All thoughts and activities, however, have not been devoted to California. After all, there is a baseball season ahead. On the afternoon of April 18, perhaps 100,000 happy souls will show up at the Los Angeles Memorial Coliseum to take a look at their ball club for the first time. If their hopes are high, they may be disappointed.

Los Angeles acquired the Brooklyn franchise, all right, but it is not getting the Brooklyn team. Not the team that won six pennants in a decade. The Dodgers insist that theirs is not a wilting team. They point to their young staff of talented pitchers and explain that the team has simply undergone a curious metamorphosis. What was once a hitting team, they argue, is now a pitching team, and they are convinced that they can carry on as such. Perhaps, but other teams have had better pitching and have not won pennants.

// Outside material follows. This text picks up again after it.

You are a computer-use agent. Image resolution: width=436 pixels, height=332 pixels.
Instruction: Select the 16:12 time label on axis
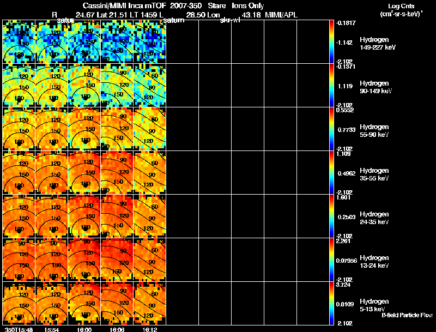(149, 329)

The great Dodger team, the team Los Angeles fans read about in the papers and saw on television in the World Series, is gone. Some of the names are still there; uniform No. 1 still means Pee Wee Reese, but Pee Wee Reese no longer means what it once did. The massive Don Newcombe still stalks the grounds like a giant elk, but no longer is he the ace of the Dodger staff. He has slipped and he knows it, and so do National League batsmen. When Duke Snider swings at a pitch, players standing around the cage watch not the flight of the ball but the delicate left knee. And, of course, there are two members of that great team who will never play baseball in Los Angeles: Roy Campanella who won so many friends and Most Valuable Player awards, and Jackie Robinson who won so many pennants.

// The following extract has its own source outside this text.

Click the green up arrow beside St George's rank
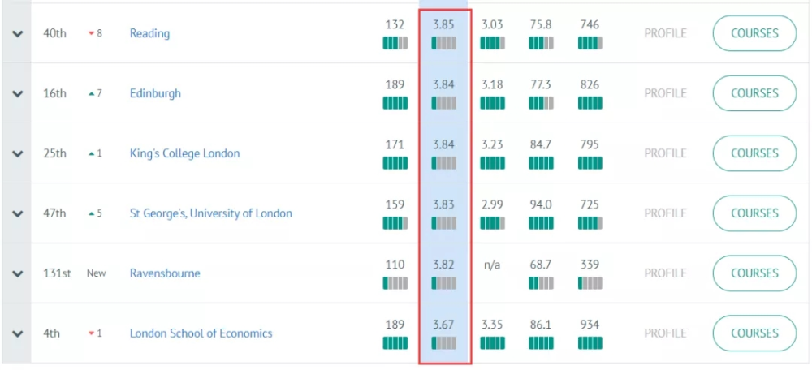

Yet do not believe that this first Los Angeles Dodgers team will be a poor one. It has the pitchers, headed by young Don Drysdale and Johnny Podres. Their pitches will be caught, in all probability, by someone now wearing another uniform. Cincinnati has turned down a Newcombe-for- Ed Bailey deal, but the Dodgers may get Bailey yet. They will have to get someone, for Rube Walker cannot win them a pennant. The outfield will be Gino Cimoli, Snider and Carl Furillo. If Snider's knee fails, Rookie Don Demeter will take over. As usual, Gil Hodges will play first base. The rest of the infield is like a game of musical chairs. Charlie Neal will switch from shortstop to second base because the Dodgers feel he can make the pivot better than Jim Gilliam. Gilliam will switch from second to third because he is too good to leave out of the lineup. That leaves shortstop open. Many of the Dodgers feel there is only one man for the job and chances are when the season starts, he will be there. That man is Pee Wee Reese.

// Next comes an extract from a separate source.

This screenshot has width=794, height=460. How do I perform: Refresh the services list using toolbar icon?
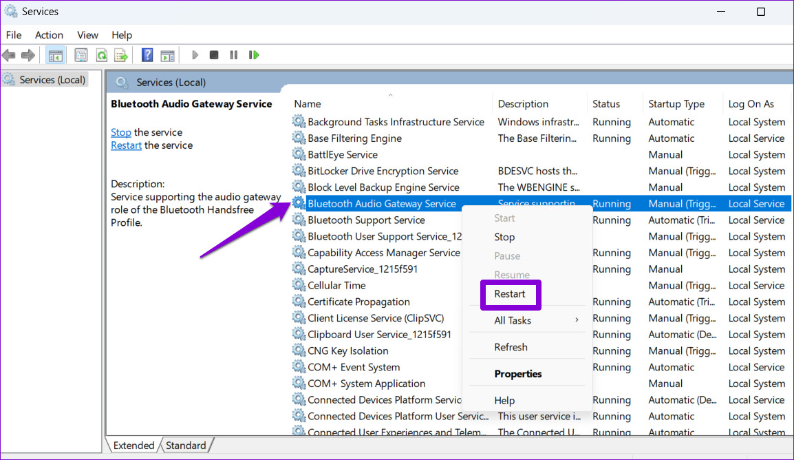point(100,54)
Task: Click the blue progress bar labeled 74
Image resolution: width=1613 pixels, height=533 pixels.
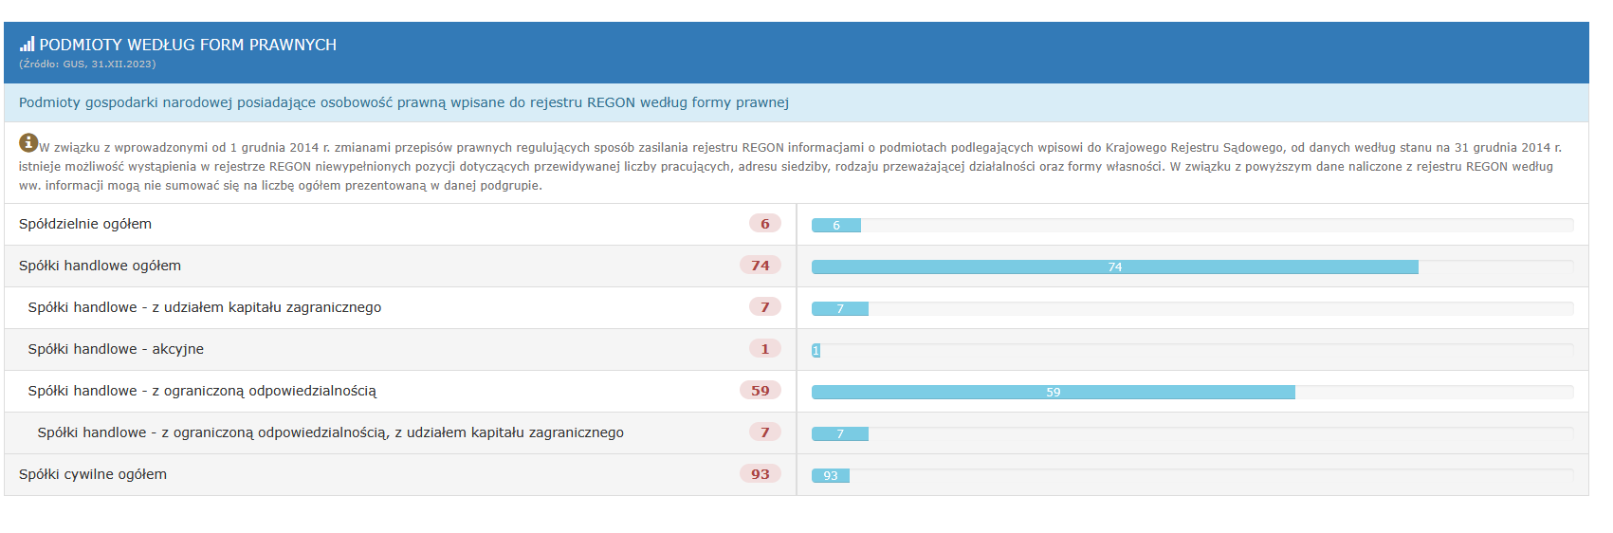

When the Dodgers lost Jackie Robinson they lost their spark. Last year's team was listless. Now the spark is back in the form of peppery Charlie Dressen. When Dressen was last with the Dodgers it was 1953 and he was the manager. Now he is a coach, which puts the current manager, Walter Alston, a quiet, contemplative man, in an awkward position—like that of sharing an upper berth with your wife's garrulous first husband. With the exception of Casey Stengel, no one can talk longer or more enthusiastically about baseball than Charlie Dressen. What's more, he can be understood. Charlie is always ready with advice. Don Zimmer was swinging too hard; Charlie told him to choke up on the bat. Charlie Neal is a good base runner but lacks polish; Dressen is busy shining. Some of the Dodgers need an occasional kick in the pants; Charlie's right foot is poised. And when the manager is wondering who to pitch one day next August, Charlie will have a man in mind. His presence on the team will be of tremendous value.

Also of value will be the new setting into which the Dodgers will soon arrive. Playing in front of new and enthusiastic crowds may give the old pros a lift. The climate, too, should help. Los Angeles spring afternoons are warm and the summer nights are cool. Even the schedule is favorable. The Dodgers play their first 27 games in California.